Il faut dire que le béton du centre récréoaquatique est à peine sec et qu’il a nécessité un « gros » investissement de la ville. Il y a également le spectre du Centre des arts Juliette-Lassonde qui hante encore les élus avec la véritable saga qu’il a suscitée.

Et c’est sans parler des réticences que les autres élus de la MRC des Maskoutains pourraient avoir à participer financièrement à un projet de Musée régional.

À la séance du 3 octobre

C’est d’ailleurs l’un des arguments amené par le maire Bernier lors de la séance publique du conseil tenue le 3 octobre dernier. Le peu d’enthousiasme manifesté par les maires de la MRC, mais aussi le fait que le ministère de la Culture, des Communications et de la Condition féminine (MCCC), d’abord engagé à participer financièrement à l’étude de faisabilité, avait retiré ses billes.
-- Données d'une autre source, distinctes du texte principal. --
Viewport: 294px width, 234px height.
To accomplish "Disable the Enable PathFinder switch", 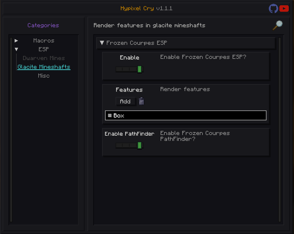I will [129, 145].
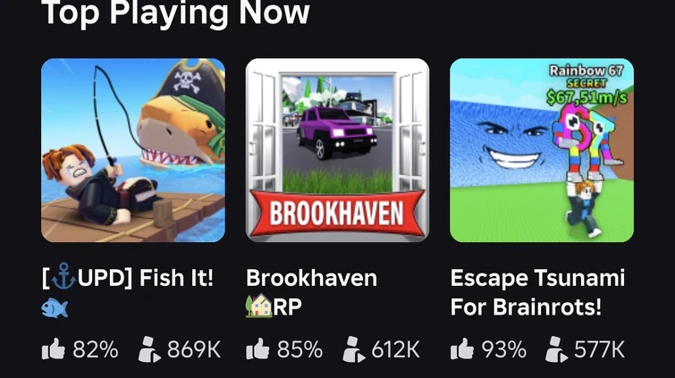Click house emoji beside RP text
This screenshot has width=675, height=378.
(259, 307)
Le maire faisait écho aux propos tenus par le conseiller David Bousquet qui a avoué publiquement qu’il avait voté contre le projet. Ce dernier – qui siège à la Commission du patrimoine et au Conseil d’administration du Centre d’histoire, soit dit en passant – arguait qu’il ne pouvait engager l’argent des contribuables pour une étude « qui allait finir sur les tablettes » et que, de toute façon, ce projet n’avait pas fait l’objet d’un engagement lors de la dernière campagne électorale. Dans un communiqué envoyé par la suite aux médias, il précise que la municipalité avait bien d’autres priorités que celle-là.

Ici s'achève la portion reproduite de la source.